Neuropsychiatric Disorders and Cell Signaling

By: Carolyn Crankshaw, Product Specialist, Sigma® Life Science, Biofiles, Vol. 8, No. 10

Schizophrenia, the most common psychotic disorder, affects ~ 25 million people worldwide and is one of the leading causes of years lived with disability.1 Historically, antipsychotic drug discovery has been serendipitous, resulting in treatment of a subset of symptoms while failing to address other dimensions of the disease such as cognitive deficits.2 Indeed, an understanding of the etiopathology of schizophrenia has proven elusive, despite the financial and societal impact of it and other neuropsychiatric disorders.

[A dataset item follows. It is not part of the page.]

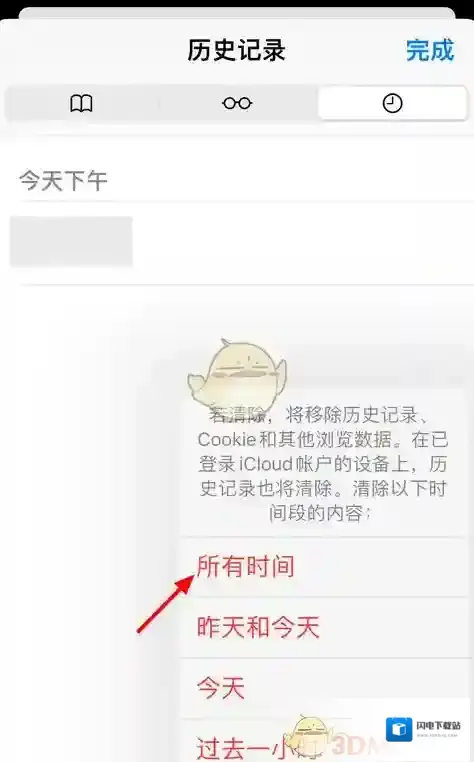This screenshot has width=474, height=762.
Task: Tap the 今天下午 section header
Action: tap(63, 181)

Fortunately, many recent advances in the ability to analyze the molecular basis of biological functions are opening the door to a new understanding of the molecular underpinnings of this intractable disease. Genetic analysis of a large Scottish family with a prevalence of psychiatric diseases revealed a balanced translocation in the disrupted in schizophrenia 1 (DISC1) gene that segregated with major mental disorders, including schizophrenia, bipolar disorder, and major depression.2,3 Subsequent studies of the biological function of DISC1 demonstrated multiple protein binding partners, characterization of which revealed DISC1 to have major regulatory roles in early brain development as well as in synapse formation and maintainance.2

An important advance in understanding the role DISC1 plays in neurodevelopment came with the discovery that DISC1 interacts with glycogen synthase kinase 3 (GSK3). GSK3 functions as a key regulator in several neurodevelopmental processes, and changes in activity have been associated with multiple psychiatric and neurodegenerative diseases, including schizophrenia.4 Knockdown of DISC1 in neural progenitor cells results in premature differentiation, an effect that can be prevented by administration of pharmacological inhibitors of GSK3. Co-expression of a degradation-resistant β-catenin abrogates the effects of DISC1 knockdown both in vitro and in vivo.5 DISC1 interaction with GSK3 therefore modulates Wnt-mediated proliferation, and these interactions as well as expression levels for both DISC1 and GSK3 have been shown to vary in a coordinated way during the course of embryonic development.2,4,5

DISC1 also plays a critical role in synaptic regulation. The post-synaptic compartment of excitatory synapses in the brain resides in dendritic spines, and deficits in dendritic spines as well as in glutamatergic neurotransmission occur in a number of mental illnesses with which DISC1 is genetically associated. DISC1 has been found localized to the synapse in post-mortem human cortex samples, and is enriched in the postsynaptic density fraction resulting from subcellular fractionation. Synaptic pathology is seen in many DISC1 mouse models that display behavioral deficits relevant to neuropsychiatric disorders. On the molecular level, several DISC1 interacting proteins function at the synapse. These include kalirin 7 (KAL7), which is reduced in autopsied brain of patients with schizophrenia, and TRAF-2- and NCK-interacting kinase (TNIK), linked to schizophrenia by genome-wide association studies and shown to function in conjunction with DISC1 to maintain synapse structure.2

Understanding the molecular mechanisms associated with neuropsychiatric disorders such as schizophrenia allows mapping of those pathways to effects on neuronal circuitry, and to behavioral and cognitive processes. Correlation of effects in all three domains sets the stage for a revitalized psychiatric drug discovery approach,6 and will be necessary to bring relief to the millions of people suffering from these debilitating diseases worldwide.

Materials

     

 References

  1. World Health Organization web site.
  2. Brandon, NJ and Sawa, A. Linking neurodevelopmental and synaptic theories of mental illness through DISC1. Nature Rev. Neurosci., 12, 707-722(2011).
  3. Soares, DC, et al. DISC1: Structure, function and therapeutic potential for major mental illness. ACS Chem. Neurosci., 2, 609-632 (2011).
  4. Hur, EM and Zhou, FQ. GSK3 signalling in neural development. Nature Rev. Neurosci., 11, 539-551 (2010).
  5. Mao, Y, et al. Disrupted in Schizophrenia 1 regulates neuronal progenitor proliferation via modulation of GSK3beta/beta-catenin signaling. Cell 136, 1017-1031 (2009).
  6. Sarter, M and Tricklebank, M. Revitalizing psychiatric drug discovery. Nature Rev. Drug Discovery 11, 423-424 (2012).